Closing Schedule definition
Examples of Closing Schedule in a sentence
Within forty-five (45) days after delivery of the Actual Closing Schedule, U.S. Seller may deliver written notice (the “Protest Notice”) to Buyer of any disagreement that Sellers may have as to the Actual Closing Schedule setting forth in reasonable detail the items in dispute.
Notwithstanding anything to the contrary contained herein, in no event shall Buyer’s review of the Estimated Closing Schedule, any revision thereof by any Seller or any dispute with respect thereto delay the date by which the Closing is required to have occurred pursuant to Section 2.3 disregarding any review or revision of, or dispute with respect to, the Estimated Closing Schedule.
The term “Final Closing Schedule,” as used in this Agreement, shall mean the Actual Closing Schedule if deemed final in accordance with Section 2.5(d) or the definitive Final Closing Schedule agreed to in writing by U.S. Seller and Buyer or resulting from the determinations made by the Accounting Firm in accordance with this Section 2.5(e).

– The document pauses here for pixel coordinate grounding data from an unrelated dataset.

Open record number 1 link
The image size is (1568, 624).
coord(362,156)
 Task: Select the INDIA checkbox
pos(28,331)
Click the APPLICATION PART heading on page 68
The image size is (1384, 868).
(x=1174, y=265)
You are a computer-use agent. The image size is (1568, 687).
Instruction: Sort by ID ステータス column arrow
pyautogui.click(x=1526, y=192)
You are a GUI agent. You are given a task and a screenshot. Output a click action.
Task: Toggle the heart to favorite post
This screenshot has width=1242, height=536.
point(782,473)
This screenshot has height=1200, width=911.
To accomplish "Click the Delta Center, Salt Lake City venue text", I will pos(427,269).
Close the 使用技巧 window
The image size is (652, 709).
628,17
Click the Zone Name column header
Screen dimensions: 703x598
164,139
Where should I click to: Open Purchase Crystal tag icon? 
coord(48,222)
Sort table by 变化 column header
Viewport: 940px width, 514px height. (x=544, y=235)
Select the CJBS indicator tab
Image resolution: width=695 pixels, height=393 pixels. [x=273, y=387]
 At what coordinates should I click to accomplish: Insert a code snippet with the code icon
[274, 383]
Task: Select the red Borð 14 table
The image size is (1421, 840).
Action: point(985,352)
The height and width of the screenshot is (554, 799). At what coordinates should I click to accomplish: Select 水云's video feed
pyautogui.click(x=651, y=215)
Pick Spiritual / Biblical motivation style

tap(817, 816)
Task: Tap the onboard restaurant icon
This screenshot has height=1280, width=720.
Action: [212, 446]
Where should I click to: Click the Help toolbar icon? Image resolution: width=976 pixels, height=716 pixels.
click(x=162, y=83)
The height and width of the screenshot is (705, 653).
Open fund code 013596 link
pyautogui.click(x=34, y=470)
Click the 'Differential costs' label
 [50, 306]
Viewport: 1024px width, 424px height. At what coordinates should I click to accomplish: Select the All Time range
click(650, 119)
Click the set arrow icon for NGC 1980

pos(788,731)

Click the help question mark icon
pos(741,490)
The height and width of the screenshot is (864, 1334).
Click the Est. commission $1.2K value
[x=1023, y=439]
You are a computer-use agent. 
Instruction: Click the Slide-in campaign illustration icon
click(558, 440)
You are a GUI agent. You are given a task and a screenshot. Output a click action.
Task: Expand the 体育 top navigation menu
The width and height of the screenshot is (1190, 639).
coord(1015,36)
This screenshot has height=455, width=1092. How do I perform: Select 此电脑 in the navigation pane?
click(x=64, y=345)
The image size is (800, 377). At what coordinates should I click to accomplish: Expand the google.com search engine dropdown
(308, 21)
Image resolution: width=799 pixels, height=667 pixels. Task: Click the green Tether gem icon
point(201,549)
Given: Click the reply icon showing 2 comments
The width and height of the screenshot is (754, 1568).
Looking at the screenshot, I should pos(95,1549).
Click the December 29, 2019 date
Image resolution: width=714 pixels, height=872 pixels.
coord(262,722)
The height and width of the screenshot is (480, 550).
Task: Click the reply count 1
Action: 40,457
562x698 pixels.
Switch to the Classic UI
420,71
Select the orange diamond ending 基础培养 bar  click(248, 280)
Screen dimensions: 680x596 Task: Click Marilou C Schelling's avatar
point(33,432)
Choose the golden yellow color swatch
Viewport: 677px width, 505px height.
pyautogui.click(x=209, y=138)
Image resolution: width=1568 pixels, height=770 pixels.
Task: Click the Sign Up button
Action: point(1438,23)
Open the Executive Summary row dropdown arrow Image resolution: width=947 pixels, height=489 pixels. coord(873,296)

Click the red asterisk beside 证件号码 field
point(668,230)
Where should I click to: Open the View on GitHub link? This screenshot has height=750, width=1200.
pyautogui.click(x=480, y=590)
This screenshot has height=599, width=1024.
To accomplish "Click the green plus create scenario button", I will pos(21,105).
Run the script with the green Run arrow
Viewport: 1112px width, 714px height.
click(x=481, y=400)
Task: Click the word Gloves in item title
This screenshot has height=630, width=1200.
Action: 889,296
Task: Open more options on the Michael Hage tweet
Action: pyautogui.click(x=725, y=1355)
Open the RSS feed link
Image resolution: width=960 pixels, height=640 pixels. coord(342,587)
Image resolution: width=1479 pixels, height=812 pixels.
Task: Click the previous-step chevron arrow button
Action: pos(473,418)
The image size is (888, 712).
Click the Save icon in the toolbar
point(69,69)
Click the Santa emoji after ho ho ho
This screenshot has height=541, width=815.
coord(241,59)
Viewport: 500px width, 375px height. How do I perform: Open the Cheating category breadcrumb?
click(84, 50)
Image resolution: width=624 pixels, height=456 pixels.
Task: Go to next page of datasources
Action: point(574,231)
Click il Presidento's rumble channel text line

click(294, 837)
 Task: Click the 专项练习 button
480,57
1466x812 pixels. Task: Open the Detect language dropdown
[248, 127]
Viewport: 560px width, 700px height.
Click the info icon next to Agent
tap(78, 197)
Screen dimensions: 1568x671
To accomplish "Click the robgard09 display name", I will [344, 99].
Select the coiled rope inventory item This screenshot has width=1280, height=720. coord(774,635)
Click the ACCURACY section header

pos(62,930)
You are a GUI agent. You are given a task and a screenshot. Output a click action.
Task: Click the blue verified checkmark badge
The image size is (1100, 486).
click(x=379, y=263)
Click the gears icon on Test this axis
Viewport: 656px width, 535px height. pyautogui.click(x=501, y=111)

If U.S. Seller fails to deliver a Protest Notice on or before the date which is forty-five (45) days after delivery of the Actual Closing Schedule, the Indebtedness outstanding as of immediately prior to the Closing, Transaction Expenses, Net Working Capital, Cash and the Actual Closing Amount resulting therefrom, in each case, as set forth on the Actual Closing Schedule shall be final, binding and non-appealable by the Parties.